How about The Winding Stairs and The Masonic Roundtable?


----------



## otherstar

The AASR-SJ has a new podcast out called The Tyler's Place.


----------



## vangoedenaam

Thanks. I didnt know about that one yet! I posted a large list of podcasts in another thread on the forum a while back. Search and find


----------



## otherstar

vangoedenaam said:


> Thanks. I didnt know about that one yet! I posted a large list of podcasts in another thread on the forum a while back. Search and find



I remember seeing that thread. The Tyler's Place just released it 4th episode on Jan. 15. I stumbled upon it by accident, but have heard every episode.


----------



## vangoedenaam

I added it to my subscriptions and start listening soon. Always exciting to find a new one.
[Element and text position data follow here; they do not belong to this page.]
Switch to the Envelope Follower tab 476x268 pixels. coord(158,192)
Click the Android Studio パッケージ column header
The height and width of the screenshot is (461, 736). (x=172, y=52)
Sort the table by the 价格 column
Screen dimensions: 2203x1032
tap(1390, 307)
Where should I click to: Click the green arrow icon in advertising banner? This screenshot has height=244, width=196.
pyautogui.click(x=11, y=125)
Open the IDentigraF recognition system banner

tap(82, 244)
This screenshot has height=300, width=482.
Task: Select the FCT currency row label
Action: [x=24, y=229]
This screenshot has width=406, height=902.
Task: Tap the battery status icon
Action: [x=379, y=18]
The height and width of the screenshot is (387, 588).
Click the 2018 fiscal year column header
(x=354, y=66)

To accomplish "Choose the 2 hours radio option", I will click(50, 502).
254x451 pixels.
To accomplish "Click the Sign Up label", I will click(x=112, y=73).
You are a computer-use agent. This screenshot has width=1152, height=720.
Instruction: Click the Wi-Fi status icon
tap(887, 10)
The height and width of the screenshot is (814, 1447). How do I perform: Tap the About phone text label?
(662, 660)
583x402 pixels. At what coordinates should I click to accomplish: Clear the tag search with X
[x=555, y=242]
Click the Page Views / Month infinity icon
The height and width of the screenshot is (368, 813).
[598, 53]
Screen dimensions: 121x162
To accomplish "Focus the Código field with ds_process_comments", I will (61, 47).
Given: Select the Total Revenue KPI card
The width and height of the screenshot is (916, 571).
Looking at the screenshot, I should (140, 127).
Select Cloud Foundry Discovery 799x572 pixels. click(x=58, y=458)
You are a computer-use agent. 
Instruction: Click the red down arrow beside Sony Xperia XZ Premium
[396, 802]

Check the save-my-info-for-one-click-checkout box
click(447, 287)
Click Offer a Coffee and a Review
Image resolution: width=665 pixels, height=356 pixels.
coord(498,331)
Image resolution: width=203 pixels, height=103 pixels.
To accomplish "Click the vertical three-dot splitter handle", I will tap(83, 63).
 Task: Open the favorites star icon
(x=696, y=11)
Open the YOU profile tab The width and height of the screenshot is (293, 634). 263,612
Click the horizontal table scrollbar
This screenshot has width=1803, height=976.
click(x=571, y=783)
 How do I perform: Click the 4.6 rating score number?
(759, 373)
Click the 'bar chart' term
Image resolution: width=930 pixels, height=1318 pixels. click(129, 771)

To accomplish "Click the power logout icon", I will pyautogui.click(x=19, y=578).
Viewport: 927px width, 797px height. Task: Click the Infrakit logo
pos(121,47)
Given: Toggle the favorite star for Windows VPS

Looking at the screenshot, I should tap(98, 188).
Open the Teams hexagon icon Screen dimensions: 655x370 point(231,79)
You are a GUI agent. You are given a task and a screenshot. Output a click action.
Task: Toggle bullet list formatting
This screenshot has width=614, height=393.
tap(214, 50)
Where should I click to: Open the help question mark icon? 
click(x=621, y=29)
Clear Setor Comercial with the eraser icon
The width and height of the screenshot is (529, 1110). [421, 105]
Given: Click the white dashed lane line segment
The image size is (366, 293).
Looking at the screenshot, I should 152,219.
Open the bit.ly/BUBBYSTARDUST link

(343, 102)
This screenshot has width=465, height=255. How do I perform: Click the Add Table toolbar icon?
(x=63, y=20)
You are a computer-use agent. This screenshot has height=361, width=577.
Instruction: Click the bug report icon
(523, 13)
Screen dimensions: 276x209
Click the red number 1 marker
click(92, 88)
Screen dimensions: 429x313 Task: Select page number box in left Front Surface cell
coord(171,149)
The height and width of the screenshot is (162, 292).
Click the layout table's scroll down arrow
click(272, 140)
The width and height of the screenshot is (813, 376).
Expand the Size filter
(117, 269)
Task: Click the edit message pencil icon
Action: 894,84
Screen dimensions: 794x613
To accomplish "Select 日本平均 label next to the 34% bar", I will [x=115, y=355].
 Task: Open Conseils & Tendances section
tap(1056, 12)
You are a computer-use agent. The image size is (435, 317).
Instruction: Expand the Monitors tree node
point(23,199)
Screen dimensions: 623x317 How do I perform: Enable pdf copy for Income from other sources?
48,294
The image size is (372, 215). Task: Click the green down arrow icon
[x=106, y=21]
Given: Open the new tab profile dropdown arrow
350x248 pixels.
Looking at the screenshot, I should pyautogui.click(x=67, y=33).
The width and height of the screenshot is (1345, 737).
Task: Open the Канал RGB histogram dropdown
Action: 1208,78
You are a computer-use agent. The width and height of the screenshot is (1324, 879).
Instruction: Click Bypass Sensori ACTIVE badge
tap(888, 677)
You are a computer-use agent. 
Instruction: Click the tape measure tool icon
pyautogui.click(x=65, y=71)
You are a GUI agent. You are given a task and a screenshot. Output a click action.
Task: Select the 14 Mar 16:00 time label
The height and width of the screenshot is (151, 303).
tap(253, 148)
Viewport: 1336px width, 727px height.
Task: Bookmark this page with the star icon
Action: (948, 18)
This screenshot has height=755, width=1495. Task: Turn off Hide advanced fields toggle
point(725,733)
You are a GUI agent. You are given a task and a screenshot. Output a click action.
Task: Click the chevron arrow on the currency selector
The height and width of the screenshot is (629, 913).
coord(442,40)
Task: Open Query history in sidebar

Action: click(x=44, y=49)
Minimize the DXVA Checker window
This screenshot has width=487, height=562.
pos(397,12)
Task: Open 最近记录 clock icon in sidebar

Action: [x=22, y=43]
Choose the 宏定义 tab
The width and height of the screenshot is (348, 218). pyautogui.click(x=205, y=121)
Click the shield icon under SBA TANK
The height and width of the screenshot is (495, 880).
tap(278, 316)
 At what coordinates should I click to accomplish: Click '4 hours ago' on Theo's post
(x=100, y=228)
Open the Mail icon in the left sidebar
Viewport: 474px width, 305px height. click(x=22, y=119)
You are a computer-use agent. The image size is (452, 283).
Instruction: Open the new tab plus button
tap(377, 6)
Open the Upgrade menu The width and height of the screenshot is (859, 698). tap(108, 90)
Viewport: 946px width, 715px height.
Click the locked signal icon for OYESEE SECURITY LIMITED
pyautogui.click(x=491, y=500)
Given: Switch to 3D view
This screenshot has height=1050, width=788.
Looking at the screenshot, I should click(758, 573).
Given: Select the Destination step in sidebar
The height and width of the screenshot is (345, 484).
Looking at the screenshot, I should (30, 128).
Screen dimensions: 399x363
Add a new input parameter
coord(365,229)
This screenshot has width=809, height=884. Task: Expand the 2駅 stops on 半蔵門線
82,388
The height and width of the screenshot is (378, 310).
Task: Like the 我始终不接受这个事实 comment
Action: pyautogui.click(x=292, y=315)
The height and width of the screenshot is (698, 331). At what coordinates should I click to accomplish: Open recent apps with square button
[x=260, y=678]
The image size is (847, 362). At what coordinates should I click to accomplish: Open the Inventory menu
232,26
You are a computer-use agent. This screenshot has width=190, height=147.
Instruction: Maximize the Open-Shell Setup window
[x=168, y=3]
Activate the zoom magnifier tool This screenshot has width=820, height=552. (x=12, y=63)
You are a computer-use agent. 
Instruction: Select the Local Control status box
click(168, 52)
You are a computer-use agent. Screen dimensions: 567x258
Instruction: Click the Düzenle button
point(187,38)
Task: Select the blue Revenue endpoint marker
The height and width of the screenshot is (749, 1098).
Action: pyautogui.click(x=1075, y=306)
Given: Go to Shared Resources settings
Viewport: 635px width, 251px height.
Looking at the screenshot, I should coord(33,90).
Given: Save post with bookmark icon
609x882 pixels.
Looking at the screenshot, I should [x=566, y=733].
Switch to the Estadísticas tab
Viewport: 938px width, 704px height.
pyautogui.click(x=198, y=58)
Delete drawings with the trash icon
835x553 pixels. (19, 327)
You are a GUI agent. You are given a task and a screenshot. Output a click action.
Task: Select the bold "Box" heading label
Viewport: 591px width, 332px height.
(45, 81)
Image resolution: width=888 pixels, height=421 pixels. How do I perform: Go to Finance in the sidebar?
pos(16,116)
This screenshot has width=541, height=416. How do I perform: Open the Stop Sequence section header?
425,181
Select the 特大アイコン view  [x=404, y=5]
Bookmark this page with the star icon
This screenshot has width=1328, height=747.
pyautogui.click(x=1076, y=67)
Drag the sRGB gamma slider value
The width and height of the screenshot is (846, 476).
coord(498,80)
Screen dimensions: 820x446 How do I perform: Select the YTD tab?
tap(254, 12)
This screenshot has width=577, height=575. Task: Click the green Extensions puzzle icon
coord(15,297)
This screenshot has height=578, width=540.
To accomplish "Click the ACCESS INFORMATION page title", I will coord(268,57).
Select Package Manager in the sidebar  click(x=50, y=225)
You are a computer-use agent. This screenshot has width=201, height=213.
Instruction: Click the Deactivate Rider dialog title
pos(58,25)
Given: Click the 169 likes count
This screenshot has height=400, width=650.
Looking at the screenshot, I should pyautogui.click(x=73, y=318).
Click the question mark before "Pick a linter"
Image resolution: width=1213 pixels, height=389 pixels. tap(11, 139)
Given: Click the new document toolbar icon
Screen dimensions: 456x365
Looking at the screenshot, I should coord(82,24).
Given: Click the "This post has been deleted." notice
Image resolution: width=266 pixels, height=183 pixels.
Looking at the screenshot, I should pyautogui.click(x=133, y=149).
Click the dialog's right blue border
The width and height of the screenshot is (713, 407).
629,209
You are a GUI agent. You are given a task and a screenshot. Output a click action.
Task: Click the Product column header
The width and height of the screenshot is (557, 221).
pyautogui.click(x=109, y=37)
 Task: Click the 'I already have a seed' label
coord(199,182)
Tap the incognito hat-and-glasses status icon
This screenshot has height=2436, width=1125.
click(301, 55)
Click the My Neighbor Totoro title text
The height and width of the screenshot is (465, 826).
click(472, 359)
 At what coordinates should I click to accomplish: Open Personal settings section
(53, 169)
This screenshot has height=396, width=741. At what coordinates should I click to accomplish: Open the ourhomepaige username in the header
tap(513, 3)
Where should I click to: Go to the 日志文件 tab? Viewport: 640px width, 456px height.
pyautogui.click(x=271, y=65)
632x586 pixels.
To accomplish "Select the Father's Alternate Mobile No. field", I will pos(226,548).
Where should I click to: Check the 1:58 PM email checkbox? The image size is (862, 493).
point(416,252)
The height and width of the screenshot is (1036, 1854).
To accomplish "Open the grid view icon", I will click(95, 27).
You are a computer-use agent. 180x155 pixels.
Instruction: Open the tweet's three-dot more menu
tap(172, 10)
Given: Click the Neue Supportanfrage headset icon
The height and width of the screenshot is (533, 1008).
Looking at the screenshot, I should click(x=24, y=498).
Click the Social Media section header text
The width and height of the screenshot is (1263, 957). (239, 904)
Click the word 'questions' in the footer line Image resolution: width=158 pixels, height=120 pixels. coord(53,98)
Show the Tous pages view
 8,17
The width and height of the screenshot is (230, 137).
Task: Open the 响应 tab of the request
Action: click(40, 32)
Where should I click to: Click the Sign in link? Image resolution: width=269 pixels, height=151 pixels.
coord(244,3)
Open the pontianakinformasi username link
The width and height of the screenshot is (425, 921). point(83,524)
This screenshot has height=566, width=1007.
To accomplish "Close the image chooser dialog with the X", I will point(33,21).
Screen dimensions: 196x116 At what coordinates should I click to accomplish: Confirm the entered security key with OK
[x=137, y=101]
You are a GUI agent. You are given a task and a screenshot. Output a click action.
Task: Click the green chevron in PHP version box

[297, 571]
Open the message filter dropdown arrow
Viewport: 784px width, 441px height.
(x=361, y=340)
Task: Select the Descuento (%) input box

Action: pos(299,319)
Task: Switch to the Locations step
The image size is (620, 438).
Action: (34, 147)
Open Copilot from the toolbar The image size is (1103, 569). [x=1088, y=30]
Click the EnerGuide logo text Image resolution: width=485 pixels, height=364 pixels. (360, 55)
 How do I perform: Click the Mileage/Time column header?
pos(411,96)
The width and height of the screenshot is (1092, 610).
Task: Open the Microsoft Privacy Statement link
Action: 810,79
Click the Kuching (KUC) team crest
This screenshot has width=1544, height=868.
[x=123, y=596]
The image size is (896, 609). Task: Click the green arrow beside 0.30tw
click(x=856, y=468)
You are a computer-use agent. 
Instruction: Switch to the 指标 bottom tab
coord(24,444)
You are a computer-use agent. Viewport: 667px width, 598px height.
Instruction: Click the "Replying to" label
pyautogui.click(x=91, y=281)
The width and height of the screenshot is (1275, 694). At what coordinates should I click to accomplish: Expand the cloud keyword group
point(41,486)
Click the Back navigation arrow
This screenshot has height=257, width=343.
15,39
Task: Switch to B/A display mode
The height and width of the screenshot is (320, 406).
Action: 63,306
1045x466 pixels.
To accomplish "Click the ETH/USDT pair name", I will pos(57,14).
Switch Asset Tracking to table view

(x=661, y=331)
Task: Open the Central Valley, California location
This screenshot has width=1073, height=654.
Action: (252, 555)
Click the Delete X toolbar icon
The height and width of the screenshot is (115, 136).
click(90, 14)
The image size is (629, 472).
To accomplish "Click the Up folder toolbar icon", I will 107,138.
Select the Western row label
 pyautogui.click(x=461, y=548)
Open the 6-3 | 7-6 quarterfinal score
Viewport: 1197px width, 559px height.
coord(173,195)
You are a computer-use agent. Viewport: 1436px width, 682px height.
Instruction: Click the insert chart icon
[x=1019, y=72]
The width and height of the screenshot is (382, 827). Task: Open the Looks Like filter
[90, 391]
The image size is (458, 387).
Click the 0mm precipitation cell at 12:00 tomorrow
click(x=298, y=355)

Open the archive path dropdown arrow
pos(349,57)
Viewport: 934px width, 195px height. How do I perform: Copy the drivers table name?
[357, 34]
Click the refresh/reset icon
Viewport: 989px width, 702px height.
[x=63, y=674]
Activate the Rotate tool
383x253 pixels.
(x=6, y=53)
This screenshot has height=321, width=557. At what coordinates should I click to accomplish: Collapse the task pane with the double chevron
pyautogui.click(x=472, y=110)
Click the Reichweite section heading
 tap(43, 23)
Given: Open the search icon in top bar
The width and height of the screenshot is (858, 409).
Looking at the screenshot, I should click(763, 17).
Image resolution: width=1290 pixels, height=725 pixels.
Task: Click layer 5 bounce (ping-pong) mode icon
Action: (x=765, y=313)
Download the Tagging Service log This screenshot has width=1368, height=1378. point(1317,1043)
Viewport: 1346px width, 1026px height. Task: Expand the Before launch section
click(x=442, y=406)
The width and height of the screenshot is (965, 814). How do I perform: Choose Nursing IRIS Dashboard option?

Sent from my iPhone using Tapatalk


----------



## HerrickMusic

I am new to this place, and masonry as I received my third degree master Mason's degree on May 28, 2015 at the Athens, MI Lodge #220.  So far I have learned a lot from my brothers and by visiting other lodges.  However, I am hungry for more and  would love to hear some podcasts.  Could someone help guide me through this site?


----------



## vangoedenaam

Search this forum. I posted a list as did others. Alternatively, search itunes or stitcher for freemasonry and masonic.


----------



## HerrickMusic

Thanks brother, I'll try that.


----------



## Bloke

Brought to Light
http://podcast.blueloungesc.com/series/brought-to-light/
https://itunes.apple.com/au/podcast/brought-to-light/id1129602580?mt=2
http://feeds.feedburner.com/broughttolight

(links updated on 23 Jan 2018)


----------



## Squire Bentley

Phoenixmasonry Live! 
Interviews with fascinating and talented Freemasons

https://www.youtube.com/channel/UCqBnDASXDVKLe43Tp8ZfWqw/videos


----------



## Paul Aquilina

Hey people just noticed the awesome shout out from Bloke. Thanks for that. We have recently updated all our hardware/software/website,etc
Updated Links:
Website: podcast.blueloungesc.com
ITunes: https://itunes.apple.com/au/podcast/brought-to-light/id1129602580?mt=2
YouTube: https://www.youtube.com/blueloungesocialclub
Stitcher: https://www.stitcher.com/podcast/brought-to-light-masonic-podcast/brought-to-light


----------



## David612

Bloke said:


> Brought to Light
> http://podcast.blueloungesocial.com/
> https://itunes.apple.com/au/podcast/brought-to-light/id1129602580?mt=2
> http://feeds.feedburner.com/broughttolight


Big fan of these guys.
Whence came you is fantastic aswell, I’m loving the Masonic Curators stuff too.


----------



## David612

Paul Aquilina said:


> Hey people just noticed the awesome shout out from Bloke. Thanks for that. We have recently updated all our hardware/software/website,etc
> Updated Links:
> Website: podcast.blueloungesc.com
> ITunes: https://itunes.apple.com/au/podcast/brought-to-light/id1129602580?mt=2
> YouTube: https://www.youtube.com/blueloungesocialclub
> Stitcher: https://www.stitcher.com/podcast/brought-to-light-masonic-podcast/brought-to-light


Hey Paul, loved the last episode about conspiracies.
Great to have you guys back.


-D


----------



## Bloke

Paul Aquilina said:


> Hey people just noticed the awesome shout out from Bloke. Thanks for that. We have recently updated all our hardware/software/website,etc
> Updated Links:
> Website: podcast.blueloungesc.com
> ITunes: https://itunes.apple.com/au/podcast/brought-to-light/id1129602580?mt=2
> YouTube: https://www.youtube.com/blueloungesocialclub
> Stitcher: https://www.stitcher.com/podcast/brought-to-light-masonic-podcast/brought-to-light


BROTHER PAUL - tell Jack he's been super slack !

(I was at your 3rd degree Paul  )


----------



## Matt Ross

chrmc said:


> How about The Winding Stairs and The Masonic Roundtable?


Love TWS and Masonic Roundtable!!!


----------



## Frank Felix Kalungura

Blake Bowden said:


> Subscribed Podcasts:
> 
> The After Lodge Podcast
> Whence Came You?
> 
> If you would like to see your favorite Masonic podcast featured in this forum post a reply!


Reply


----------